In integrated circuit technology, significant effort has been expended on increasing the resolution of photoresist processes because greater resolution enables a greater number of circuits to be placed on a single chip. This increase in circuit density increases the potential complexity and speed of the resulting integrated circuit.
Present techniques in optical projection printing can resolve 1 micron lines in photoresist with good linewidth control when flat, low reflectivity substrates are used. However, when exposing resist on substrates with surface topography, there are resist control problems introduced by optical reflections and by resist thickness non-uniformity.
Reflection of light from the substrate-resist interface produces variations in the light intensity in the resist during exposure resulting in non-uniform linewidth. Light can scatter from the interface into regions of the resist where no exposure was intended resulting in a broadening or blooming of the linewidth. The amount of scattering and reflection will typically vary from region to region resulting in linewidth non-uniformity.
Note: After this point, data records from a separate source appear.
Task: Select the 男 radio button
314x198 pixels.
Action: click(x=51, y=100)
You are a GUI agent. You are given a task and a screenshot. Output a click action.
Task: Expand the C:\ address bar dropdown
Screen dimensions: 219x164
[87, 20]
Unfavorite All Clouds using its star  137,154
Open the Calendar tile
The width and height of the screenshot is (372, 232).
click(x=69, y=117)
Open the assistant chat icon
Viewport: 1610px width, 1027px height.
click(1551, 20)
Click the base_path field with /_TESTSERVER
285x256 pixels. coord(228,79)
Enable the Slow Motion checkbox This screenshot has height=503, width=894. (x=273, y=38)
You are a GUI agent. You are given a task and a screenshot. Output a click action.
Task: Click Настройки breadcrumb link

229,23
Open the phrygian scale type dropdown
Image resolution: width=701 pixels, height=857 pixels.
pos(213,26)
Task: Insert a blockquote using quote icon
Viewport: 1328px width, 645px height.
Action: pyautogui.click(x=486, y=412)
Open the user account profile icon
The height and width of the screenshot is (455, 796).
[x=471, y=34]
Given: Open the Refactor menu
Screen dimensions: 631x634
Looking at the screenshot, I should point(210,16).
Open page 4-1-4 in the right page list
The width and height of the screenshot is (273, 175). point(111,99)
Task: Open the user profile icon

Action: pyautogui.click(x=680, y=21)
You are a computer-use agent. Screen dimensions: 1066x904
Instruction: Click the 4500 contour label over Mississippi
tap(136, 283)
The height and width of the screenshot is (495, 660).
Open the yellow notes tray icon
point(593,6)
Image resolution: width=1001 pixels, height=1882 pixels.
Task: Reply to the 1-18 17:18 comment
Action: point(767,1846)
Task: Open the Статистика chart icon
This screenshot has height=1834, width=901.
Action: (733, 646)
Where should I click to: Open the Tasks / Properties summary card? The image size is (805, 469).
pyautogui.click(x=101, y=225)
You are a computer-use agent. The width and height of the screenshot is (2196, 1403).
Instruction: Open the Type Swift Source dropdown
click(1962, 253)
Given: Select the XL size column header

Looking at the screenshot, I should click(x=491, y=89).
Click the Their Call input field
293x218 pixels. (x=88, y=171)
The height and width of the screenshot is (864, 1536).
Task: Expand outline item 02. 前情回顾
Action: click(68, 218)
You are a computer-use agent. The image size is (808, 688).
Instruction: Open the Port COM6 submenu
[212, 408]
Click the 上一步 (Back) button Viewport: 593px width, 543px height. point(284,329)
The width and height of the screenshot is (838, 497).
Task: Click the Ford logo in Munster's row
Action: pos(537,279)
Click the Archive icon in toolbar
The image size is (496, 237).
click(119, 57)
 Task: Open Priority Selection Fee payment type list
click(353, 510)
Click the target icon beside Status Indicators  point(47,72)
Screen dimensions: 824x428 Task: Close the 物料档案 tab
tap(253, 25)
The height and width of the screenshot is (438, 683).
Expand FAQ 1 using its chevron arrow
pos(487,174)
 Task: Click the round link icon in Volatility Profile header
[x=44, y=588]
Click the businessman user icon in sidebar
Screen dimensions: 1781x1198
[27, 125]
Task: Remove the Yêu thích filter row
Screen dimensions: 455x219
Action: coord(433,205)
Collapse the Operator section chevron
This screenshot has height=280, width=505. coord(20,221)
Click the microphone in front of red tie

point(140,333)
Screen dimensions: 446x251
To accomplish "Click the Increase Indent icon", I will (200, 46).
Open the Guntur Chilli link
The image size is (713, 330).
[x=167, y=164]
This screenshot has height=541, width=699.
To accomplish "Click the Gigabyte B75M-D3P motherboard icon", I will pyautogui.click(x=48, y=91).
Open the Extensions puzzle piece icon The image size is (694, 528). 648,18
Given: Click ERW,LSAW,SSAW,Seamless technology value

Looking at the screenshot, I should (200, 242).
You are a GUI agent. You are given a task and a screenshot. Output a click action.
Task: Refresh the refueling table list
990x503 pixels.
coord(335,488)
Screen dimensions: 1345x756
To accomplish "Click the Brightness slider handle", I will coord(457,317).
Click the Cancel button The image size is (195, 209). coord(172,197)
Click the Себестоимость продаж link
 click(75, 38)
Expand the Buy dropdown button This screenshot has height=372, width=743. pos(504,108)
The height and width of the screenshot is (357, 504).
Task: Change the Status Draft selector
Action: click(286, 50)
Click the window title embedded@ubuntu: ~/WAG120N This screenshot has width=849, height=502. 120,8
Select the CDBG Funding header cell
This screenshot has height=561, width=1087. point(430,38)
To eliminate the effects of chromatic aberration, monochromatic or quasi-monochromatic light is commonly used in resist projection printing techniques to expose the resist. Unfortunately, the effects of interface reflections on resolution is particularly significant when monochromatic or quasi-monochromatic light is used to expose the resist. When such light reflects from the substrate-resist interface, the reflected light interferes with the incident light to form standing waves within the resist. In the case of highly reflective substrate regions, the standing wave effect is more pronounced. Part of the reflected light also reflects back to the substrate from the top surface of the resist. Such multiple reflection of the incident light between the top and bottom surfaces of the resist layer results in a resonance affecting the light intensity within the resist. The time required to expose the resist is generally an increasing function of resist thickness because of the increased total amount of light required to expose an increased amount of resist. However, because of the resonant effect, the time of exposure also includes a harmonic component which varies between successive maximum and minimum values as the resist thickness varies through a quarter wavelength of the incident light. If the resist thickness is non-uniform, there will be a non-uniform exposure resulting in variable linewidth control.
The photoresist linewidth control problems due to scattering and reflection from the substrate-resist interface can be solved by reducing or eliminating the substrate reflection. In one prior proposal (H. A. Koury and K. V. Patel, "Anti-Interference Phenomena Coating", IBM Technical Disclosure Bulletin, Vol. 13, No. 1, page 38, June 1970) a thin ultraviolet light absorbing layer containing a dye such as methyl orange or methanil yellow is deposited at the substrate-resist interface.
Linewidth control problems also arise from substrate topography. As indicated above, the resonance effect and resist thickness variation can combine to produce linewidth nonuniformity. In addition, when a layer of resist is exposed and developed, the resulting resist pattern will typically have sloping walls so that the width of the resist pattern at the surface of the substrate will vary with the resist thickness. Because a layer of material deposited on a non-flat surface will inherently vary in thickness, substrate topography will produce linewidth control problems. The problems due to substrate surface topography are addressed in the tri-level technique disclosed in the article by J. M. Moran and D. M. Maydan, J. Vac. Sci. Technol., 16, 1620 (1979) and the article by J. H. Bruning, J. Vac. Sci. Technol., 17, 1147 (1980). In that technique a thick bottom layer (2-3 micron) of Hunt positive resist is deposited on the substrate to produce a planar surface on which a thin (0.1 micron) layer of a silicon dioxide is deposited. A thin (0.5 micron) top resist layer is spun onto the silicon dioxide layer. The top resist is then exposed (e.g. by a projection printing technique using ultraviolet light or x-ray exposure) and developed. The intermediate silicon dioxide layer and the bottom layer are delineated by a reactive ion etching process.